(Exercise brief): Rewrite the entries below with every "Identify the location of" switched to "Locate", leaving everything else unchanged.

(Items listed in a dataset)
- Opening Delimiter -
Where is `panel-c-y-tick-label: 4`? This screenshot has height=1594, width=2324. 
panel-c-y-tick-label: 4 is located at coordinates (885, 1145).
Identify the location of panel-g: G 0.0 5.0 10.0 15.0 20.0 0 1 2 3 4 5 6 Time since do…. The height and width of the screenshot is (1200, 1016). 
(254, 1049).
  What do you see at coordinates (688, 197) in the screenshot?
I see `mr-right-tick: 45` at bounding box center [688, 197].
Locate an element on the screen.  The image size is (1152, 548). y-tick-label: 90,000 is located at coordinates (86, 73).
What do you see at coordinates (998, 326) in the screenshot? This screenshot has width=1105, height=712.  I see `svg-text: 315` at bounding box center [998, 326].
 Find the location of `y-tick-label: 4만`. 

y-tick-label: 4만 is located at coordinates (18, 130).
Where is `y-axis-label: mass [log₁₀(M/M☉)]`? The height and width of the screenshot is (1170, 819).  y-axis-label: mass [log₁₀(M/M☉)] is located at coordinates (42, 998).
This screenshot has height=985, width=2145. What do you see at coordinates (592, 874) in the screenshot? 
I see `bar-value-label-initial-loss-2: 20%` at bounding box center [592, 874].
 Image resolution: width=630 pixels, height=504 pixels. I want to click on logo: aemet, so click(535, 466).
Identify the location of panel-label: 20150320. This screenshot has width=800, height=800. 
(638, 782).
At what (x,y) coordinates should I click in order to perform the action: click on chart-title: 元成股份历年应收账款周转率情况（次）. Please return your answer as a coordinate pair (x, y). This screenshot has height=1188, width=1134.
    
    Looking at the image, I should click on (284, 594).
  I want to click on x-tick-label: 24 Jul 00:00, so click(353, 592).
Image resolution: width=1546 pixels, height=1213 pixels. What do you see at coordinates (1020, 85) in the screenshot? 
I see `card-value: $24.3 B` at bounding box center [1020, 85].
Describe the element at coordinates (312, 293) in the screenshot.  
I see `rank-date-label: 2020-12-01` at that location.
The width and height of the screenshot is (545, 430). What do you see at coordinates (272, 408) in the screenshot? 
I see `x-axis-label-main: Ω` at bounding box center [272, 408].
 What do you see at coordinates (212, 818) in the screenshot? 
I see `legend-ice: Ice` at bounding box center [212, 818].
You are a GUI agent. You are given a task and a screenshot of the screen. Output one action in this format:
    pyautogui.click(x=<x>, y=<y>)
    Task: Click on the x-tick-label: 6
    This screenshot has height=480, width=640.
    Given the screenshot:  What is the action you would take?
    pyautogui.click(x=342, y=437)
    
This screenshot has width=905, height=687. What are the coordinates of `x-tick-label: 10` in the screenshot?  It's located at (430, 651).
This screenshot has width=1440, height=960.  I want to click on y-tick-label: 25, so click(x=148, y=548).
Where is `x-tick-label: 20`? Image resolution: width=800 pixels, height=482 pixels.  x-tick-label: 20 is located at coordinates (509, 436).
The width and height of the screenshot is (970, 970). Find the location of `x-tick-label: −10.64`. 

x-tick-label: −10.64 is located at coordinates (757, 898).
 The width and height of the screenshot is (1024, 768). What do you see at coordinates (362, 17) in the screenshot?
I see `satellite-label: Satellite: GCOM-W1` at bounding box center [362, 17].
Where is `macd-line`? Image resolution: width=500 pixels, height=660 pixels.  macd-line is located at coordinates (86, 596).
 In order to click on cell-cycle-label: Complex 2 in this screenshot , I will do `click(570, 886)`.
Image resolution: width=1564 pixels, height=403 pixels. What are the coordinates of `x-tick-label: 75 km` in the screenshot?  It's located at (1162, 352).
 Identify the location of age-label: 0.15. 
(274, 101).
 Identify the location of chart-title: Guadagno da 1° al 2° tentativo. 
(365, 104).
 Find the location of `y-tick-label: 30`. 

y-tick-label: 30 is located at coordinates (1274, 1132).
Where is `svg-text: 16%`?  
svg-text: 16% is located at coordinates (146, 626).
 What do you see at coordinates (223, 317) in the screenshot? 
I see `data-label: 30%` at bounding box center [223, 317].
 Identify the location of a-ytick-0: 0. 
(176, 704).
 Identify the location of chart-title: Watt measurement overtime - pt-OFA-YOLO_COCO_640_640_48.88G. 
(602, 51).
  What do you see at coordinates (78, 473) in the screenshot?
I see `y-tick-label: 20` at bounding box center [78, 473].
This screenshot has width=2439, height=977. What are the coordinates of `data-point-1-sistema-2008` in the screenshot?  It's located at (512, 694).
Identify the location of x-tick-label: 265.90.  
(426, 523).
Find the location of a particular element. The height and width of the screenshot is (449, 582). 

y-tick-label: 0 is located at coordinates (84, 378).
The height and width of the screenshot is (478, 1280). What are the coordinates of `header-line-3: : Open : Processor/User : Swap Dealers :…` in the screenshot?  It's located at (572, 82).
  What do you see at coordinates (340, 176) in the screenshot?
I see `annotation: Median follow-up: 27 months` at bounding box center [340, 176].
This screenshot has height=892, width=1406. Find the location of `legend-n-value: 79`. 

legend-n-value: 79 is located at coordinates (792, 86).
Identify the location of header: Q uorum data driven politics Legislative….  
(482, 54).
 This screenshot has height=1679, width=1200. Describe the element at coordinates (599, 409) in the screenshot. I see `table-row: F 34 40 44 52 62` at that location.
- Closing Delimiter -
(Task result):
Where is `panel-c-y-tick-label: 4`? This screenshot has height=1594, width=2324. 
panel-c-y-tick-label: 4 is located at coordinates (885, 1145).
Locate panel-g: G 0.0 5.0 10.0 15.0 20.0 0 1 2 3 4 5 6 Time since do…. The height and width of the screenshot is (1200, 1016). 
(254, 1049).
  What do you see at coordinates (688, 197) in the screenshot?
I see `mr-right-tick: 45` at bounding box center [688, 197].
Locate an element on the screen.  The image size is (1152, 548). y-tick-label: 90,000 is located at coordinates (86, 73).
What do you see at coordinates (998, 326) in the screenshot? This screenshot has width=1105, height=712.  I see `svg-text: 315` at bounding box center [998, 326].
 Find the location of `y-tick-label: 4만`. 

y-tick-label: 4만 is located at coordinates (18, 130).
Where is `y-axis-label: mass [log₁₀(M/M☉)]`? The height and width of the screenshot is (1170, 819).  y-axis-label: mass [log₁₀(M/M☉)] is located at coordinates (42, 998).
This screenshot has height=985, width=2145. What do you see at coordinates (592, 874) in the screenshot? 
I see `bar-value-label-initial-loss-2: 20%` at bounding box center [592, 874].
 Image resolution: width=630 pixels, height=504 pixels. I want to click on logo: aemet, so click(535, 466).
Locate panel-label: 20150320. This screenshot has width=800, height=800. 
(638, 782).
At what (x,y) coordinates should I click in order to perform the action: click on chart-title: 元成股份历年应收账款周转率情况（次）. Please return your answer as a coordinate pair (x, y). This screenshot has height=1188, width=1134.
    
    Looking at the image, I should click on (284, 594).
  I want to click on x-tick-label: 24 Jul 00:00, so click(353, 592).
Image resolution: width=1546 pixels, height=1213 pixels. What do you see at coordinates (1020, 85) in the screenshot? 
I see `card-value: $24.3 B` at bounding box center [1020, 85].
Describe the element at coordinates (312, 293) in the screenshot.  
I see `rank-date-label: 2020-12-01` at that location.
The width and height of the screenshot is (545, 430). What do you see at coordinates (272, 408) in the screenshot? 
I see `x-axis-label-main: Ω` at bounding box center [272, 408].
 What do you see at coordinates (212, 818) in the screenshot? 
I see `legend-ice: Ice` at bounding box center [212, 818].
You are a GUI agent. You are given a task and a screenshot of the screen. Output one action in this format:
    pyautogui.click(x=<x>, y=<y>)
    Task: Click on the x-tick-label: 6
    This screenshot has height=480, width=640.
    Given the screenshot:  What is the action you would take?
    pyautogui.click(x=342, y=437)
    
This screenshot has width=905, height=687. What are the coordinates of `x-tick-label: 10` in the screenshot?  It's located at (430, 651).
This screenshot has width=1440, height=960.  I want to click on y-tick-label: 25, so click(x=148, y=548).
Where is `x-tick-label: 20`? Image resolution: width=800 pixels, height=482 pixels.  x-tick-label: 20 is located at coordinates (509, 436).
The width and height of the screenshot is (970, 970). Find the location of `x-tick-label: −10.64`. 

x-tick-label: −10.64 is located at coordinates (757, 898).
 The width and height of the screenshot is (1024, 768). What do you see at coordinates (362, 17) in the screenshot?
I see `satellite-label: Satellite: GCOM-W1` at bounding box center [362, 17].
Where is `macd-line`? Image resolution: width=500 pixels, height=660 pixels.  macd-line is located at coordinates (86, 596).
 In order to click on cell-cycle-label: Complex 2 in this screenshot , I will do `click(570, 886)`.
Image resolution: width=1564 pixels, height=403 pixels. What are the coordinates of `x-tick-label: 75 km` in the screenshot?  It's located at (1162, 352).
 Locate age-label: 0.15. 
(274, 101).
 Locate chart-title: Guadagno da 1° al 2° tentativo. 
(365, 104).
 Find the location of `y-tick-label: 30`. 

y-tick-label: 30 is located at coordinates (1274, 1132).
Where is `svg-text: 16%`?  
svg-text: 16% is located at coordinates (146, 626).
 What do you see at coordinates (223, 317) in the screenshot? 
I see `data-label: 30%` at bounding box center [223, 317].
 Locate a-ytick-0: 0. 
(176, 704).
 Locate chart-title: Watt measurement overtime - pt-OFA-YOLO_COCO_640_640_48.88G. 
(602, 51).
  What do you see at coordinates (78, 473) in the screenshot?
I see `y-tick-label: 20` at bounding box center [78, 473].
This screenshot has width=2439, height=977. What are the coordinates of `data-point-1-sistema-2008` in the screenshot?  It's located at (512, 694).
Locate x-tick-label: 265.90.  
(426, 523).
Find the location of a particular element. The height and width of the screenshot is (449, 582). 

y-tick-label: 0 is located at coordinates (84, 378).
The height and width of the screenshot is (478, 1280). What are the coordinates of `header-line-3: : Open : Processor/User : Swap Dealers :…` in the screenshot?  It's located at (572, 82).
  What do you see at coordinates (340, 176) in the screenshot?
I see `annotation: Median follow-up: 27 months` at bounding box center [340, 176].
This screenshot has height=892, width=1406. Find the location of `legend-n-value: 79`. 

legend-n-value: 79 is located at coordinates (792, 86).
Locate header: Q uorum data driven politics Legislative….  
(482, 54).
 This screenshot has height=1679, width=1200. Describe the element at coordinates (599, 409) in the screenshot. I see `table-row: F 34 40 44 52 62` at that location.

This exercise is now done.